• **To do**: From the first line to the last, set down the data exactly as given.

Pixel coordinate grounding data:
━━━━━━━━━━

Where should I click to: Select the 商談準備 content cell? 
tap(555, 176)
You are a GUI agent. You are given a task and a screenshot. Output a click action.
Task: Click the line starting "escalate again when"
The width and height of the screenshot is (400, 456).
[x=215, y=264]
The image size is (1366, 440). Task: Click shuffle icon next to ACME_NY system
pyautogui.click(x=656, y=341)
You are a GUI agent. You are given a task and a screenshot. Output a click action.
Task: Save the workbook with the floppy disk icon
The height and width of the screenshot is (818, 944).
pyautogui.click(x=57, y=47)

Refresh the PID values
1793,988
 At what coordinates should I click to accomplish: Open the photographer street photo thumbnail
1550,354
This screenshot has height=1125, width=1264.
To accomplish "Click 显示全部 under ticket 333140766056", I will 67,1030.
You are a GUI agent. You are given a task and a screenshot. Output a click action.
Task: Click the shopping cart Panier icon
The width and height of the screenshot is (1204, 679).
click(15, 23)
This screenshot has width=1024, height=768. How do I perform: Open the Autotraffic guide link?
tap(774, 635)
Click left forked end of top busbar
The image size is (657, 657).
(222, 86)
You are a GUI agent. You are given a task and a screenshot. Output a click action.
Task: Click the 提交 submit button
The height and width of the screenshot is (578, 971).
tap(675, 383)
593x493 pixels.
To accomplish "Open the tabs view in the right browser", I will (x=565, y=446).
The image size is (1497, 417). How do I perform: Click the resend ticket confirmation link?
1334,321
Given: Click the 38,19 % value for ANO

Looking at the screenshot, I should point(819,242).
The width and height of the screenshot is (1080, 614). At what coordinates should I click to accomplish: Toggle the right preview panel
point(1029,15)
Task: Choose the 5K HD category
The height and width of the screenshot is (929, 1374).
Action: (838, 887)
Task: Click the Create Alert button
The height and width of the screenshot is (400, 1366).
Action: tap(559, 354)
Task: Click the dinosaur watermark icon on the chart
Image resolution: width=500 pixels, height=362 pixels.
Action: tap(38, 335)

━━━━━━━━━━

• **Answer area**:
Where should I click to: Select the 商談準備 content cell? 
tap(555, 176)
You are a GUI agent. You are given a task and a screenshot. Output a click action.
Task: Click the line starting "escalate again when"
The width and height of the screenshot is (400, 456).
[x=215, y=264]
The image size is (1366, 440). Task: Click shuffle icon next to ACME_NY system
pyautogui.click(x=656, y=341)
You are a GUI agent. You are given a task and a screenshot. Output a click action.
Task: Save the workbook with the floppy disk icon
The height and width of the screenshot is (818, 944).
pyautogui.click(x=57, y=47)

Refresh the PID values
1793,988
 At what coordinates should I click to accomplish: Open the photographer street photo thumbnail
1550,354
This screenshot has height=1125, width=1264.
To accomplish "Click 显示全部 under ticket 333140766056", I will 67,1030.
You are a GUI agent. You are given a task and a screenshot. Output a click action.
Task: Click the shopping cart Panier icon
The width and height of the screenshot is (1204, 679).
click(15, 23)
This screenshot has width=1024, height=768. How do I perform: Open the Autotraffic guide link?
tap(774, 635)
Click left forked end of top busbar
The image size is (657, 657).
(222, 86)
You are a GUI agent. You are given a task and a screenshot. Output a click action.
Task: Click the 提交 submit button
The height and width of the screenshot is (578, 971).
tap(675, 383)
593x493 pixels.
To accomplish "Open the tabs view in the right browser", I will (x=565, y=446).
The image size is (1497, 417). How do I perform: Click the resend ticket confirmation link?
1334,321
Given: Click the 38,19 % value for ANO

Looking at the screenshot, I should point(819,242).
The width and height of the screenshot is (1080, 614). At what coordinates should I click to accomplish: Toggle the right preview panel
point(1029,15)
Task: Choose the 5K HD category
The height and width of the screenshot is (929, 1374).
Action: (838, 887)
Task: Click the Create Alert button
The height and width of the screenshot is (400, 1366).
Action: tap(559, 354)
Task: Click the dinosaur watermark icon on the chart
Image resolution: width=500 pixels, height=362 pixels.
Action: tap(38, 335)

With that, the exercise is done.